Dick Cheney Recovering After Getting a New Heart
Former Vice President Dick Cheney had a heart transplant on Saturday after 20 months on a waiting list, and was recovering in a Virginia hospital, a statement from his office said.
Mr. Cheney, 71, who has suffered five heart attacks and was in end-stage heart failure, was recovering in the intensive care unit of Inova Fairfax Hospital in Falls Church, Va.
“Although the former vice president and his family do not know the identity of the donor, they will be forever grateful for this lifesaving gift,” said the statement from an aide, Kara Ahern. Mr.
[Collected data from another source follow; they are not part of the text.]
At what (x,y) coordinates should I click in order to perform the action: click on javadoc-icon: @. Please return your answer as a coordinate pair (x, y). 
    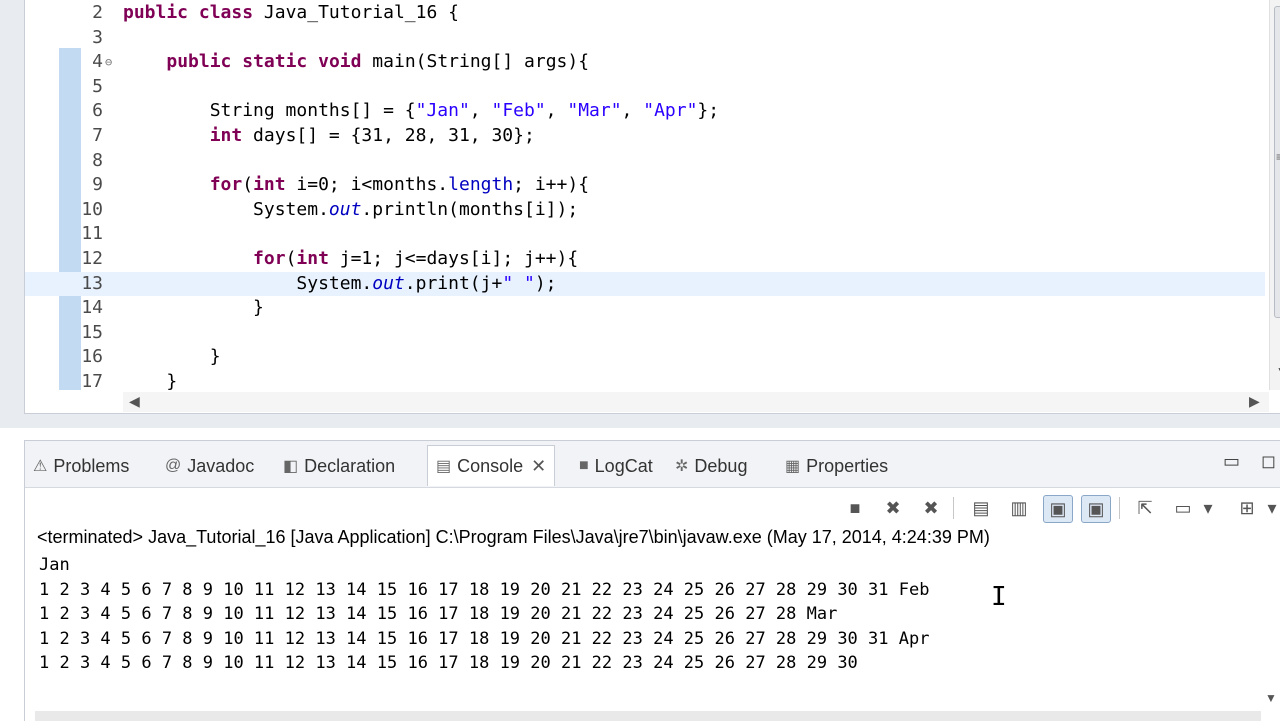
    Looking at the image, I should click on (174, 466).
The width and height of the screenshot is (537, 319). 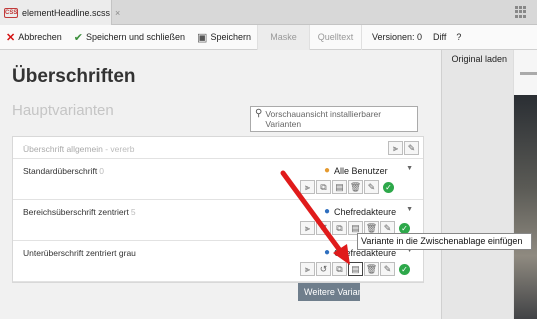 I want to click on variant-name: Unterüberschrift zentriert grau, so click(x=80, y=253).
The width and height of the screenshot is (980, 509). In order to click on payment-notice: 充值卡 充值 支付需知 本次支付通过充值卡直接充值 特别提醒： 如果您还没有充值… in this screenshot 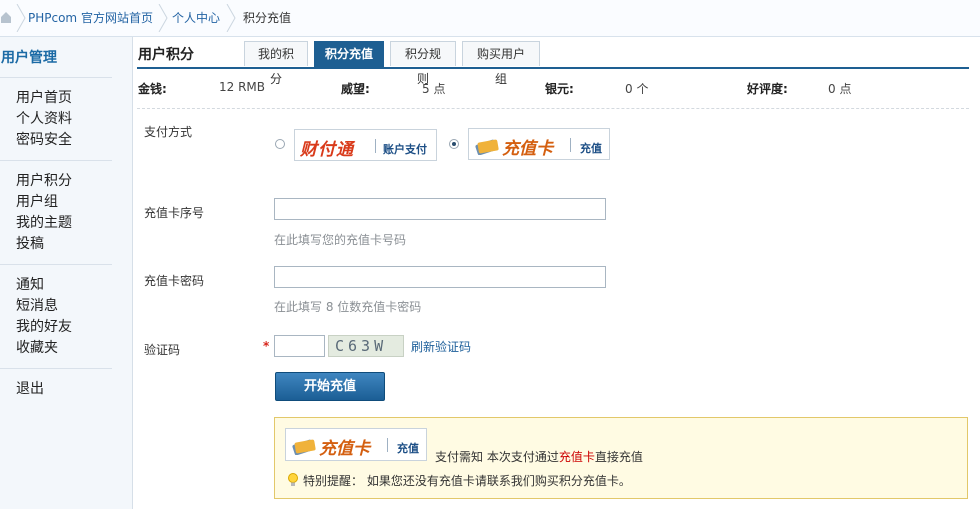, I will do `click(621, 458)`.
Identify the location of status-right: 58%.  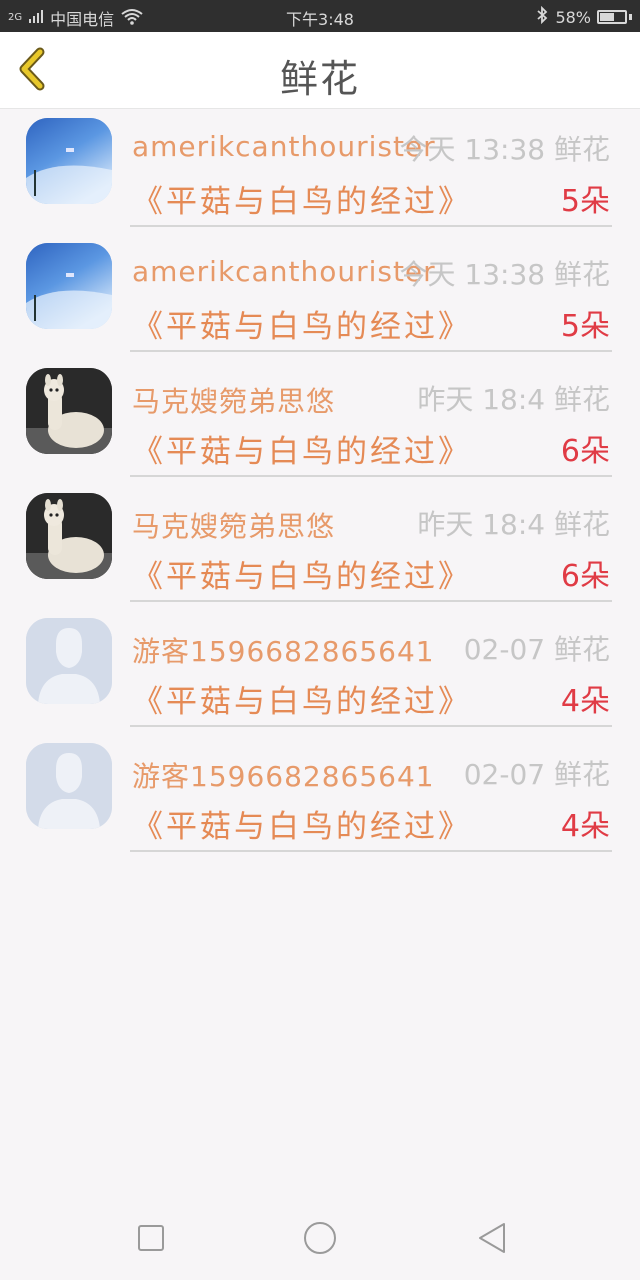
(584, 16).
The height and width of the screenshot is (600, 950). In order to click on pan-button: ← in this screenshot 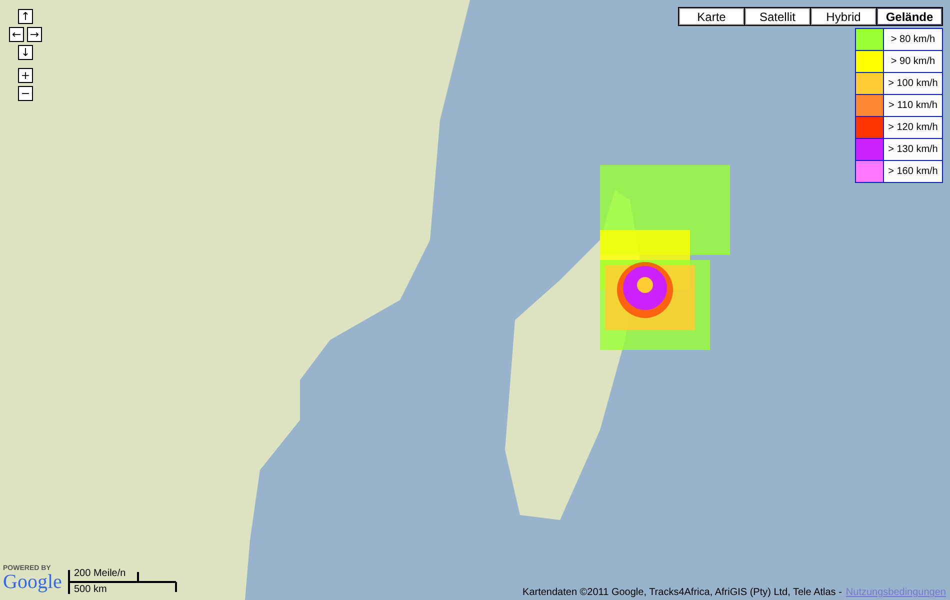, I will do `click(16, 34)`.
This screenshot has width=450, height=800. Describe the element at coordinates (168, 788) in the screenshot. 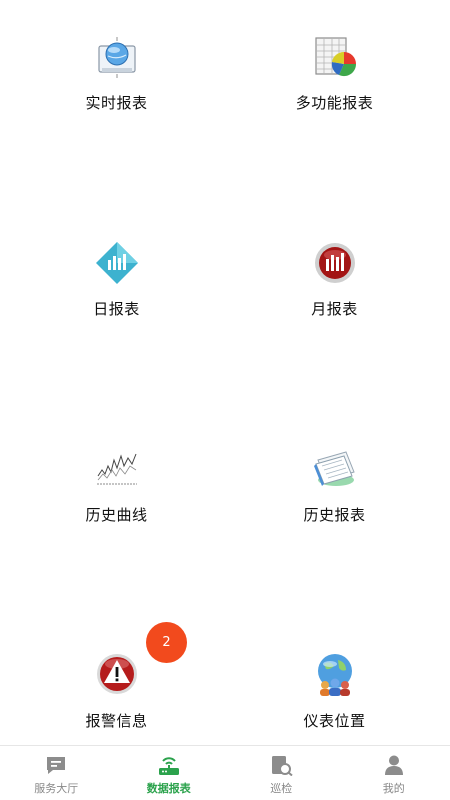

I see `tab-label: 数据报表` at that location.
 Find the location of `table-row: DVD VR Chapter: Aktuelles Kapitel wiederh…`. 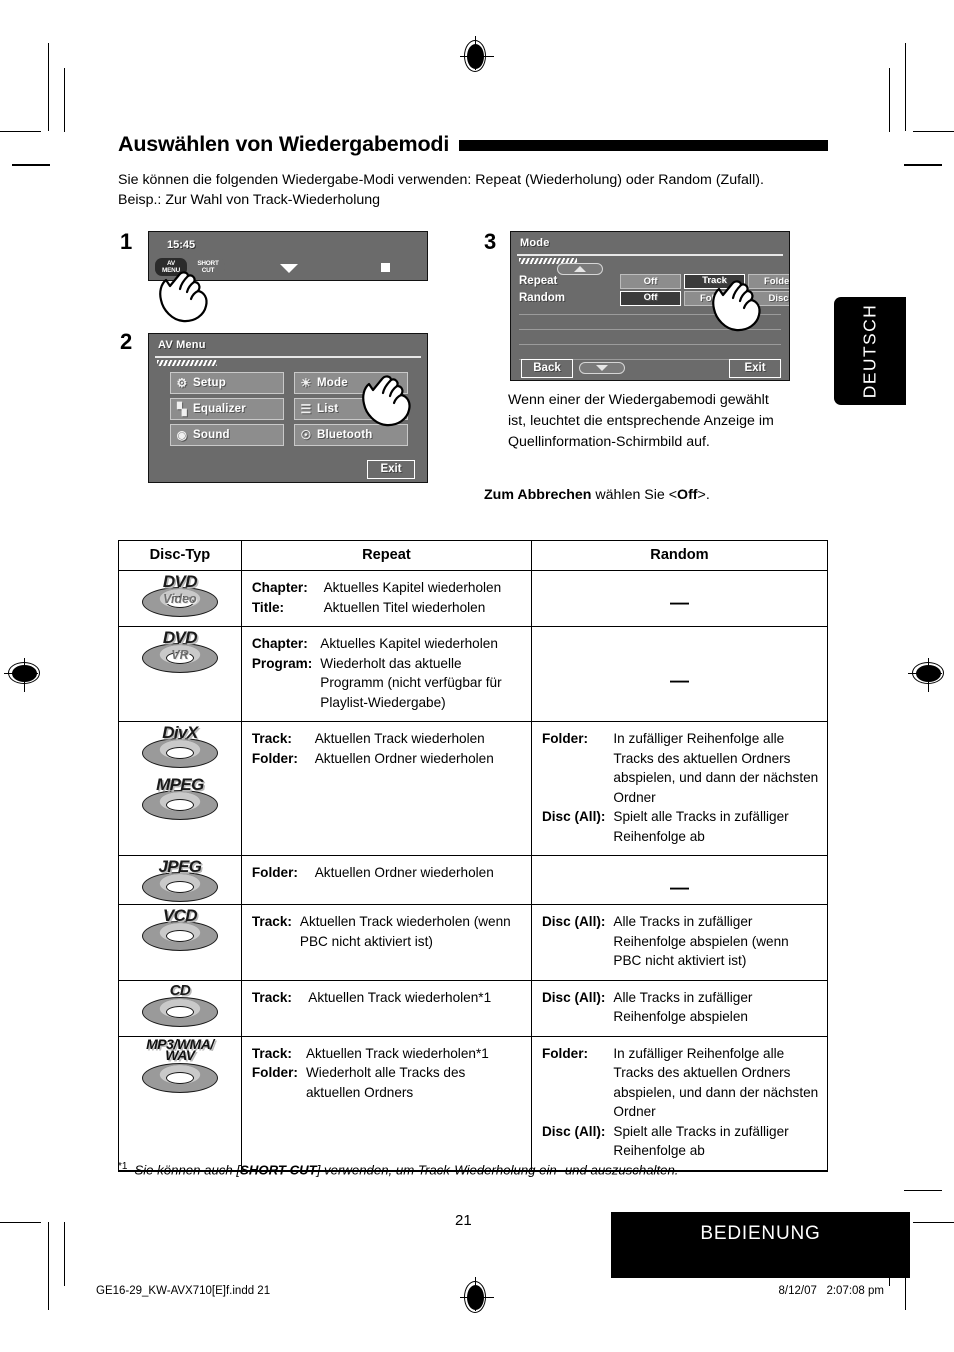

table-row: DVD VR Chapter: Aktuelles Kapitel wiederh… is located at coordinates (474, 674).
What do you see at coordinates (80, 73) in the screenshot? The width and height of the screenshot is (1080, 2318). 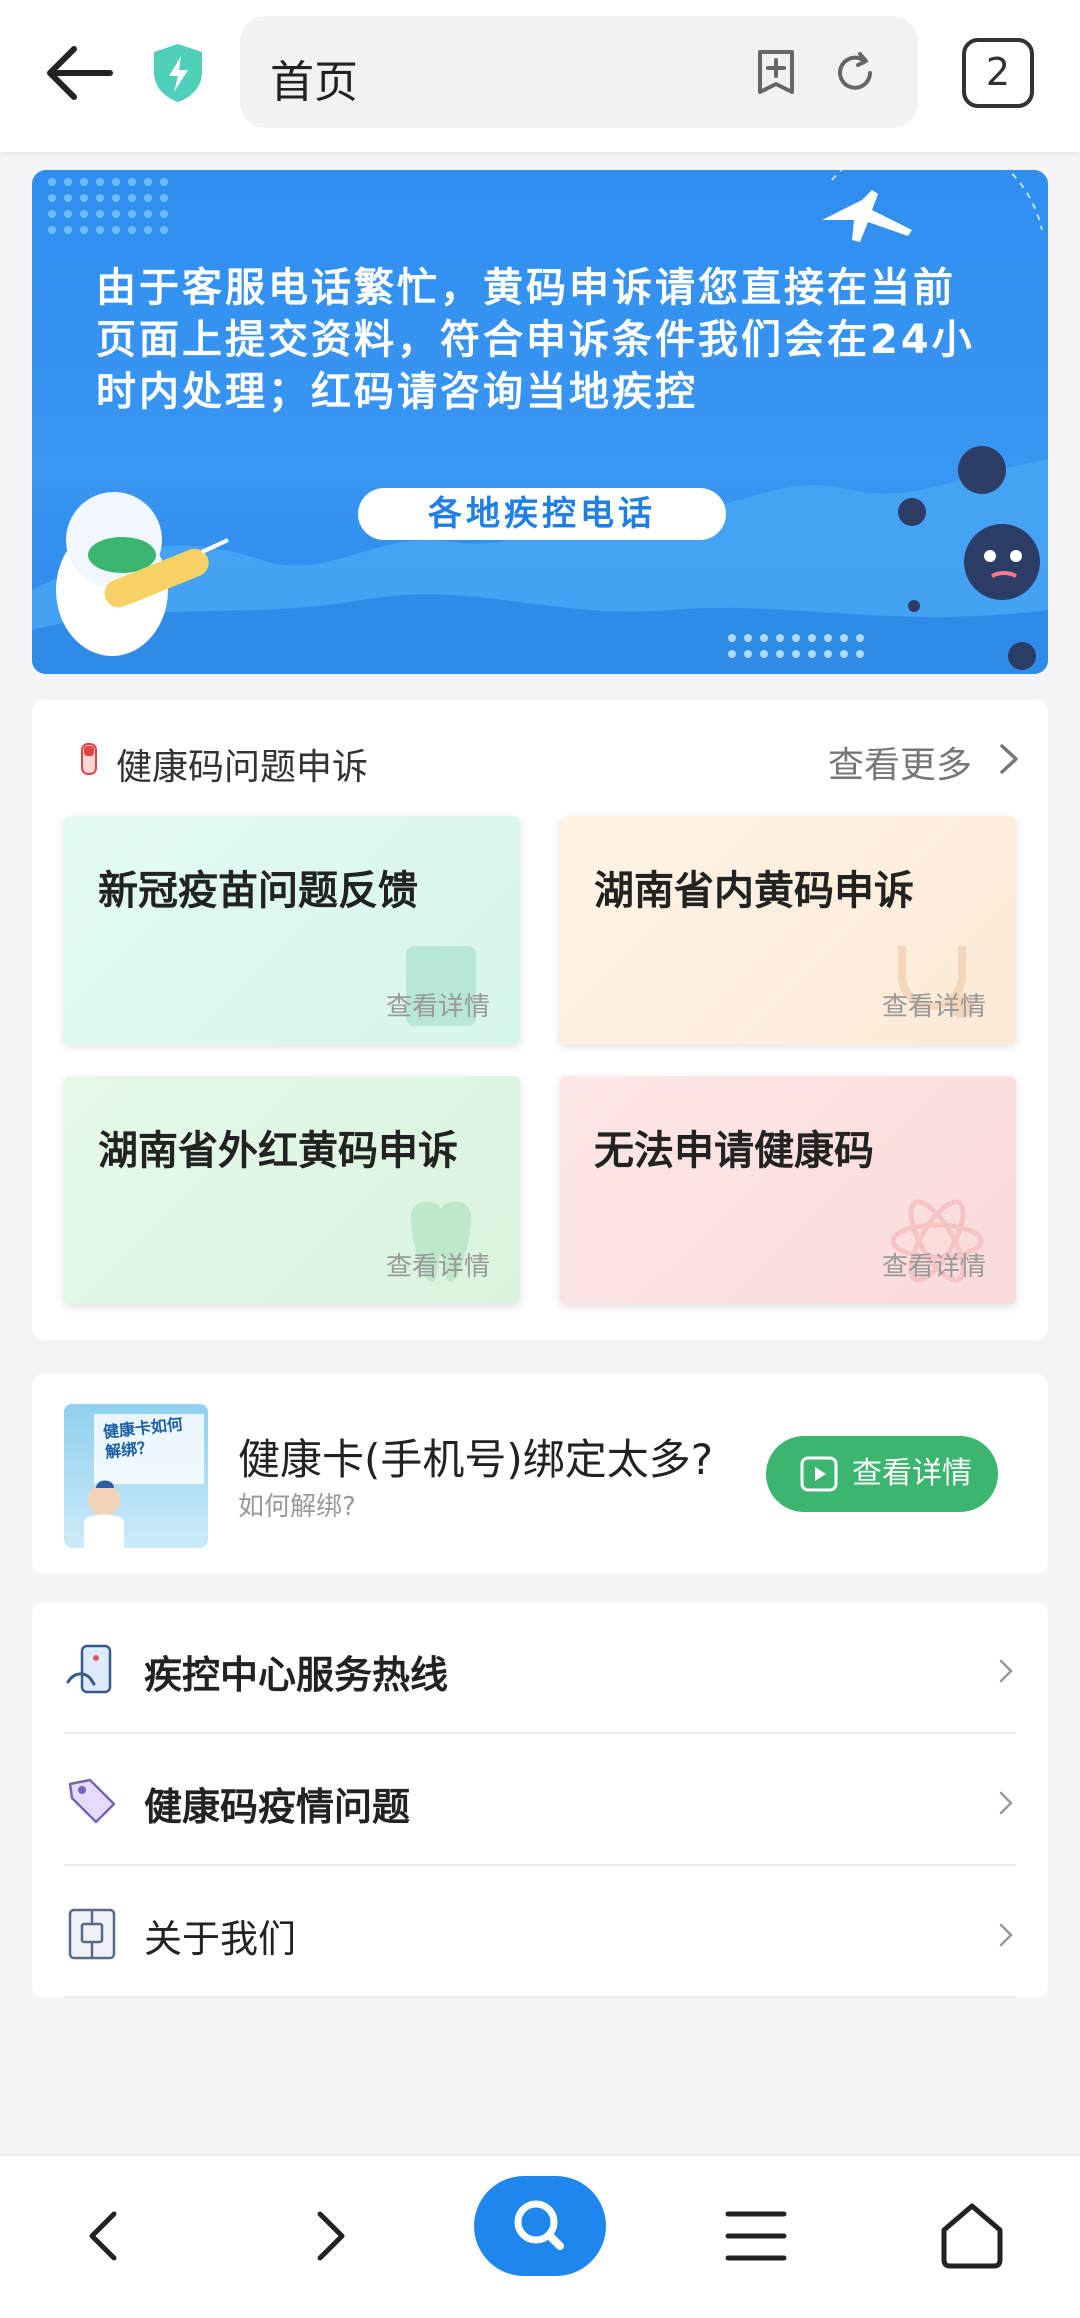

Cheney and his family thanked doctors and staff at that hospital and at George Washington University Hospital in Washington for “their continued outstanding care,” the statement said.
Mr. Cheney’s wait for a new heart was not unusual, though it appeared to be longer than the average wait, which has varied in recent years from six months to a year, according to several studies. In June 2010, 3,153 patients were on the waiting list for a heart transplant and 80 were awaiting a heart-lung transplant, the American Heart Association’s journal Circulation reported last year.
Patients on the list generally have to be ready to rush to the hospital when a suitable donor is found, so there is little notice before a transplant takes place. It is not unusual for recipients not to know the identity of their donor; notification is determined by the rules of organ donation networks and the wishes of the donor’s family.
In 2010, the former vice president had a left ventricular assist device, a battery-powered heart pump, implanted by surgeons. Intended as a temporary measure to keep Mr. Cheney alive until he could get a donated heart, it was the latest in a series of operations over several decades on his heart and leg veins. He suffered his first heart attack at the age of 37 in 1978, as he was campaigning for Congress; a decade later, he underwent quadruple bypass surgery.
In public appearances since he left office in 2009, Mr. Cheney has appeared gaunt and increasingly frail. Last August, he published an autobiography, “In My Time: A Personal and Political Memoir,” written with the help of his daughter Liz Cheney, in which he reports that a team of doctors assessed his heart condition before Mr. Bush chose him as his vice presidential running mate. He also describes writing a letter of resignation shortly after taking office and giving it to his counsel, David S. Addington, to be delivered to President George W. Bush if he were incapacitated.